En resumen, querido amigo, a pesar de que los problemas puedan aparecer muy complejos, las respuestas y las tomas de posición son sencillas: hacer prevalecer siempre los derechos de los ciudadanos normales frente a quienes no respetan las normas básicas de la convivencia, frente a quienes abusan de su posición en los medios, frente a quienes utilizan los avances de la técnica para rebajar el nivel de aquellos derechos; frente a quienes prefieren la confrontación irracional al debate sosegado; y frente a quienes consideran que “papá Estado” debe resolverles la vida.

A todo lo anterior te aporto una última consideración. Es muy difícil, por no decir imposible, que los partidos políticos dejen de ser los protagonistas de la vida política en el Gobierno, en el Parlamento, en el nombramiento de los miembros de los órganos constitucionales, etc. Pero a todo trance hay que impedir que lo sean también de la vida social, pues en este ámbito, tal protagonismo le corresponde a la sociedad misma a través de sus propias organizaciones que, además, deben servir de contrapeso o balance a aquellos. En caso contrario no estaríamos en un régimen de democracia sino de partitocracia, que es al que peligrosamente nos estamos acercando.

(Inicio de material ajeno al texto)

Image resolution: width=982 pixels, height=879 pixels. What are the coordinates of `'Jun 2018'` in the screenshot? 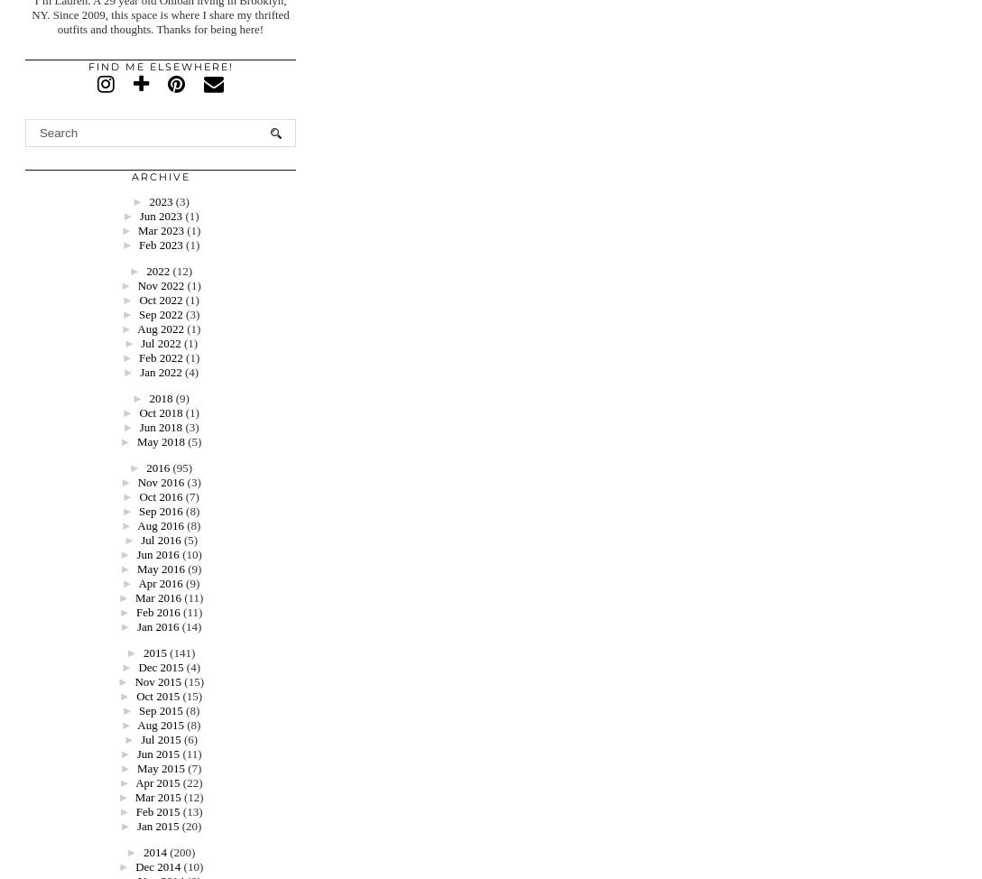 It's located at (159, 426).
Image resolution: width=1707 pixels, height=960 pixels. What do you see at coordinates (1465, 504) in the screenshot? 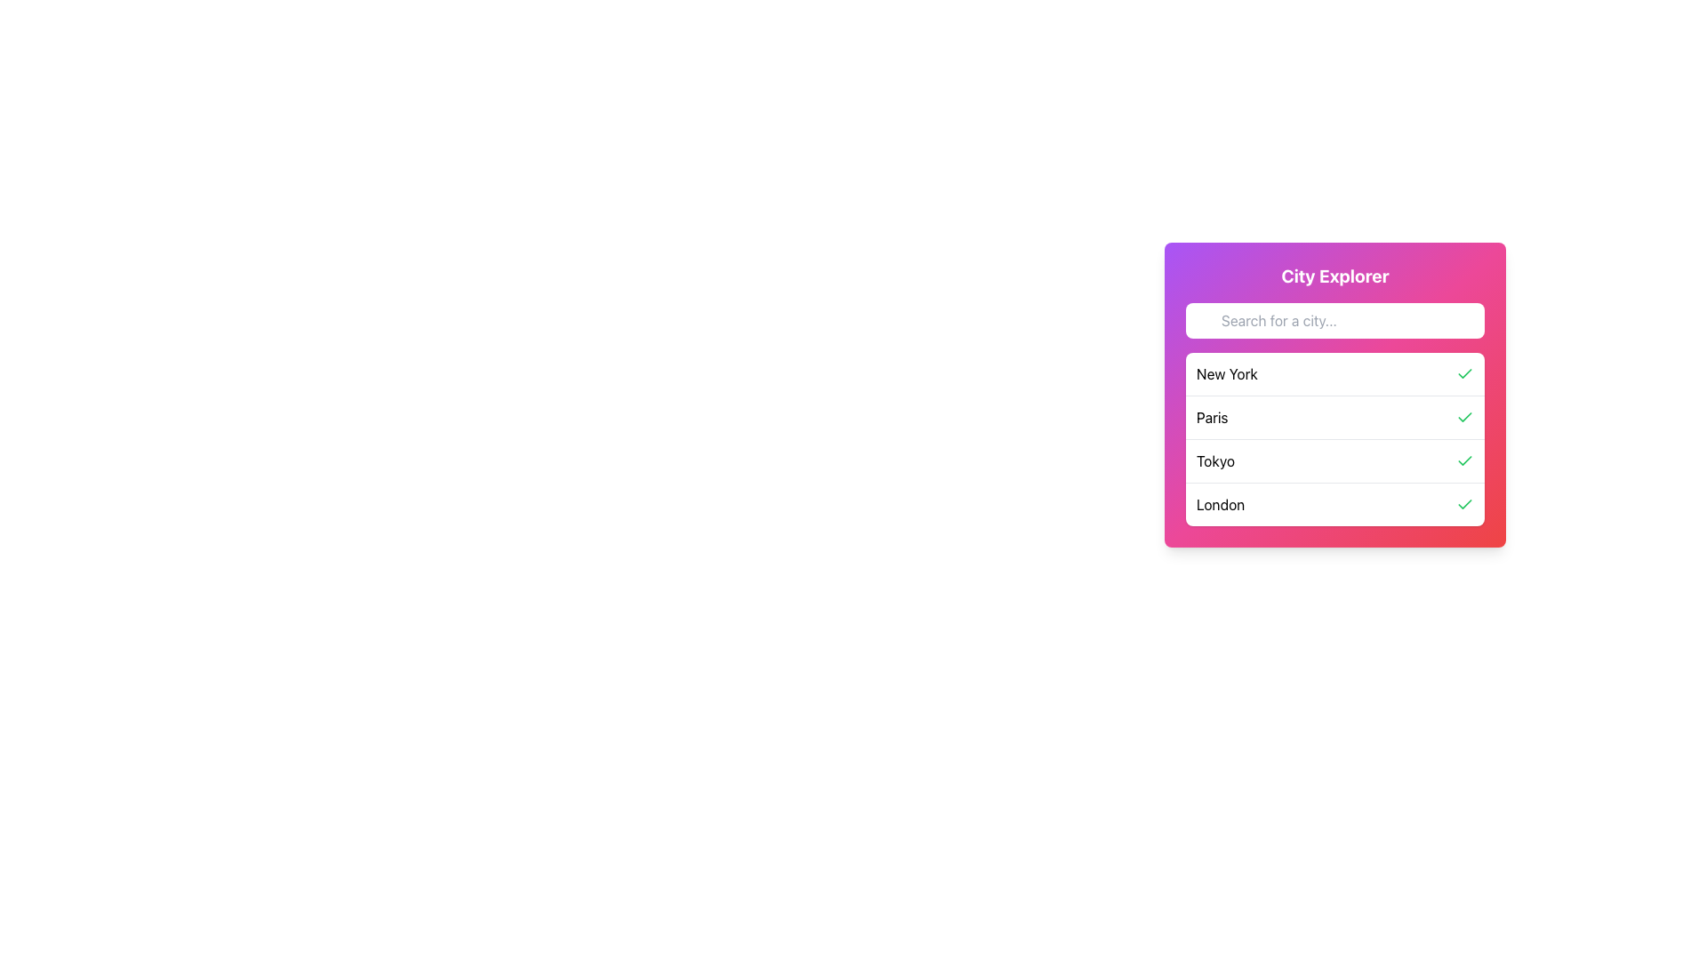
I see `the active selection icon indicating the 'London' option in the list, which is located on the far right end of the row labeled 'London'` at bounding box center [1465, 504].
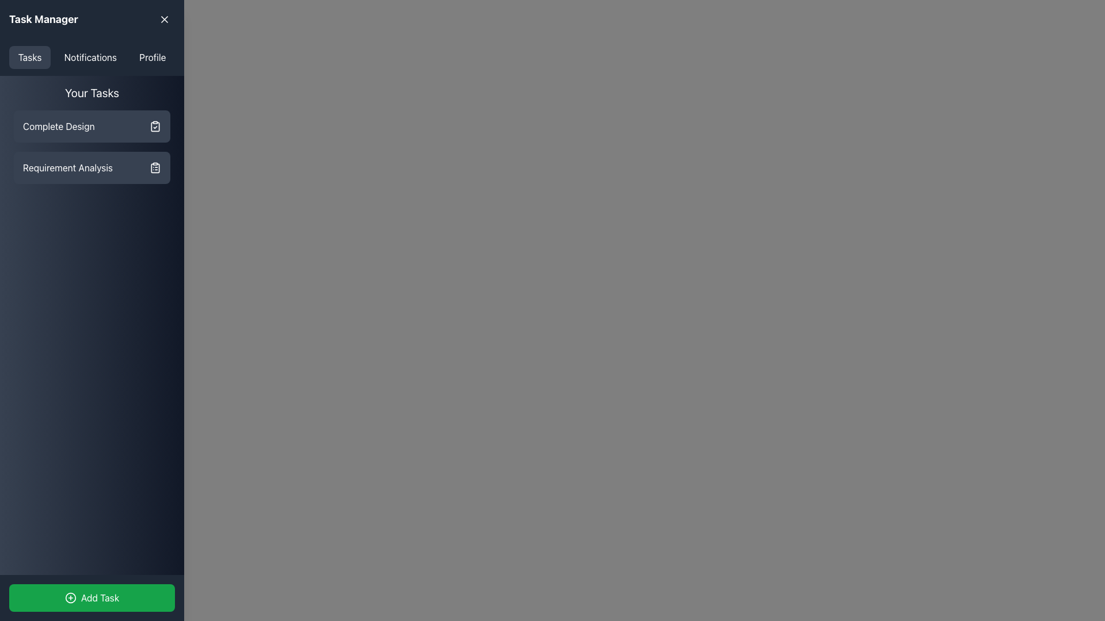 This screenshot has height=621, width=1105. Describe the element at coordinates (154, 168) in the screenshot. I see `the clipboard-like icon with a list depiction, located to the right of the 'Complete Design' task name text` at that location.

En la próxima carta te hablaré de la respuesta al miedo.

Recibe un cordial abrazo de

 

[i] En el Manual de la “Nueva gramática de la lengua española” publicado por la Real Academia Española, (pag. 25, Madrid, 2010), se dice que en el lenguaje político, administrativo y periodístico se percibe una tendencia a construir series coordinadas constituidas por sustantivos de personas que manifiestan los dos géneros (amigos/amigas, diputados/diputadas, alumnos/alumnas), el circunloquio es innecesario  puesto que el empleo del género no marcado (masculino) es suficientemente explícito para abarcar a los individuos de uno y otro sexo.